A role for the inflammasome effector caspase-1 in hypoxia-induced pulmonary hypertension

Background: Pulmonary hypertension is a severe complication to chronic lung diseases, often with alveolar hypoxia. Inflammasomes are large multiprotein oligomers consisting of receptor molecules (e.g. NLR), an adaptor protein (ASC) and the effector enzyme caspase-1. Assembly of the inflammasome leads to activation of caspase-1 which cleaves interleukin (IL)-18 and IL-1β to their bioactive forms. Elevated levels of IL-18 and IL-1β are found in patients with pulmonary hypertension. Objective: To study the role of the effector caspase-1 in hypoxia-induced pulmonary hypertension. Methods: WT and caspase-1 −/- mice were exposed to 2 weeks of 10% oxygen. Right ventricular systolic pressure (RVSP) was measured with a microtipped transducer catheter. Muscularization of distal arteries was quantified by immunohistochemistry (IHC) methods on lung sections. PCR and Western blotting were performed for mRNA and protein detection. Results: Caspase-1 −/- mice exposed to hypoxia had significantly lower RVSP and RV weight/tibial ratio than WT hypoxic mice, indicating reduced pulmonary hypertension.

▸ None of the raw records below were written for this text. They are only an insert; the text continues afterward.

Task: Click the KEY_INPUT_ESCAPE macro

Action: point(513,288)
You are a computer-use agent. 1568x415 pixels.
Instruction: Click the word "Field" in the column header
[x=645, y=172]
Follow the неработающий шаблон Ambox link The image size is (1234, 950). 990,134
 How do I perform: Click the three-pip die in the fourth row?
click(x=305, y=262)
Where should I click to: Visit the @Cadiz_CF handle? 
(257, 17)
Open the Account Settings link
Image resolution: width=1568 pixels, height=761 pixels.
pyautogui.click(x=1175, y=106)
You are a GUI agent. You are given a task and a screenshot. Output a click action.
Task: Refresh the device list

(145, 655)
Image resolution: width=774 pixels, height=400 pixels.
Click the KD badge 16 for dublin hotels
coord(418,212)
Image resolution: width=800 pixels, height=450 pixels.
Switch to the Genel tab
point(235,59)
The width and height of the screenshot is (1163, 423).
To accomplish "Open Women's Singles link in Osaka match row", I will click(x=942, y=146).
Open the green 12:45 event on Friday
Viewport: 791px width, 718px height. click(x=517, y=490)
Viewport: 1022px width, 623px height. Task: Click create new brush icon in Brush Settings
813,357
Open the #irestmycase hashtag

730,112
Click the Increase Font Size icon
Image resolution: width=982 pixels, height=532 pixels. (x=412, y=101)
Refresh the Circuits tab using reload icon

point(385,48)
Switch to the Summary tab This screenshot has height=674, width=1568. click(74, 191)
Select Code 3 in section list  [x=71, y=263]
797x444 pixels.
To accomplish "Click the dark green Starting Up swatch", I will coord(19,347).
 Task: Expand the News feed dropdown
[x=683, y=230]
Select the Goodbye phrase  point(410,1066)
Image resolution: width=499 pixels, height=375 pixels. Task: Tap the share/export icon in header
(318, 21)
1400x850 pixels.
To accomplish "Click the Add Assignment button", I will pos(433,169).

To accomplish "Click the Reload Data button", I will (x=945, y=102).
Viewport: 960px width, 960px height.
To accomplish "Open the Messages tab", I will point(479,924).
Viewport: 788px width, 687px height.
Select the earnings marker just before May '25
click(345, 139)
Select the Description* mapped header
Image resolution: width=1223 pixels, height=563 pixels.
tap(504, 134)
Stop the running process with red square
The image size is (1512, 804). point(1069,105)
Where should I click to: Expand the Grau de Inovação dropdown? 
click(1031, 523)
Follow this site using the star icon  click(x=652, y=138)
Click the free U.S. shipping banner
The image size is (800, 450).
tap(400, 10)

Hypoxic caspase-1 −/- mice showed less degree of muscularization of distal pulmonary arteries compared to WT mice exposed to hypoxia. No differences in accumulation of collagen in adventitia were found. Expression of inflammatory mediators was measured, and a robust reduction in IL-6 was measured in mice depleted of caspase-1. IL-6 is the main activator of STAT3 phosphorylation at tyrosine 705 which was significantly reduced in caspase-1 deficiency. Conclusions: Caspase-1 regulates hypoxia-induced pulmonary hypertension through generation of IL-6 and phosphorylated STAT3 leading to muscularization of pulmonary arteries.